Stored data
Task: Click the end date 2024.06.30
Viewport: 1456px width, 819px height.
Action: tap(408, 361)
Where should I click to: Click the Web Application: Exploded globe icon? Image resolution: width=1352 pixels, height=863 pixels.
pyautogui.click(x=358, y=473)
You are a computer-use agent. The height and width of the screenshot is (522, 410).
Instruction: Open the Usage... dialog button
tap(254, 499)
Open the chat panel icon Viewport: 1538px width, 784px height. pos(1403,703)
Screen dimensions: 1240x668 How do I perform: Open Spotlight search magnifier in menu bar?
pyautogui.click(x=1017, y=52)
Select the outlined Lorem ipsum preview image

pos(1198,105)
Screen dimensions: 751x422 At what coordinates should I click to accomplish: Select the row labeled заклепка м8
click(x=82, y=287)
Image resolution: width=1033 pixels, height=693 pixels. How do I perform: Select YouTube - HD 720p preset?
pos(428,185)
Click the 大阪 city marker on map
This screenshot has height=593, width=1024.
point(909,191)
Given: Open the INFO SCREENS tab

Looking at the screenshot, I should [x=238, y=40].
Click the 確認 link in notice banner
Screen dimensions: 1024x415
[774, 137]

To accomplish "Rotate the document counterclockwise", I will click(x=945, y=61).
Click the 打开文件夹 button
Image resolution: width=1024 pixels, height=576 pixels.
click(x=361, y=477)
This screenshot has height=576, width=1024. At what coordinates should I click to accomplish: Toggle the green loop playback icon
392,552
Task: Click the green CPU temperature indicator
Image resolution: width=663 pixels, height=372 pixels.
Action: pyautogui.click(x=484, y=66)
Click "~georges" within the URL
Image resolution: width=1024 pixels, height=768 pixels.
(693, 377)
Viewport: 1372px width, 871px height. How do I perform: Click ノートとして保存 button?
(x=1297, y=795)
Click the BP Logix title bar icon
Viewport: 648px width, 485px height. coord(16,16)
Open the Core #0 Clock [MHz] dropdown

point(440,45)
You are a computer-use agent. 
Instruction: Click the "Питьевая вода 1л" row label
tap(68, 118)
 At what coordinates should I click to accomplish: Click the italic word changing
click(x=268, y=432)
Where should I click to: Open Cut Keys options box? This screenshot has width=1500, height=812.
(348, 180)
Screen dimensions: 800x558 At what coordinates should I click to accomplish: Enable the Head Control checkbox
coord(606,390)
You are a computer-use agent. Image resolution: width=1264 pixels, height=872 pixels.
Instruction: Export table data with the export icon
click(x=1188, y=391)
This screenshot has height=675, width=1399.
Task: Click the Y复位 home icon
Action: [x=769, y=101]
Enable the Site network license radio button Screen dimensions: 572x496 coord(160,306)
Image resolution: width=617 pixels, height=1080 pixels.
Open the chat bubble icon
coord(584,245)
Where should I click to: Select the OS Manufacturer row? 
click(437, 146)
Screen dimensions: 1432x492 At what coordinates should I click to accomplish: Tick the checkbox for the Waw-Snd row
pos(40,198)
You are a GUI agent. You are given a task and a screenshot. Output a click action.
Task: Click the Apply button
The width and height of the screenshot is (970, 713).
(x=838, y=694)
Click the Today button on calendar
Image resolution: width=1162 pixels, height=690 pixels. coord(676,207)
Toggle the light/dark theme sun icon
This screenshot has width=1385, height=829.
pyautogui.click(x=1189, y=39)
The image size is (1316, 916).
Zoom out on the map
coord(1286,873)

* [Problem details] In the entries above, restate word for word the lines between the one holding "Where should I click to: Open" and the one holding "You are a computer-use agent. Image", inclusive, and nothing besides.

* [Your solution]
Where should I click to: Open Cut Keys options box? This screenshot has width=1500, height=812.
(348, 180)
Screen dimensions: 800x558 At what coordinates should I click to accomplish: Enable the Head Control checkbox
coord(606,390)
You are a computer-use agent. Image resolution: width=1264 pixels, height=872 pixels.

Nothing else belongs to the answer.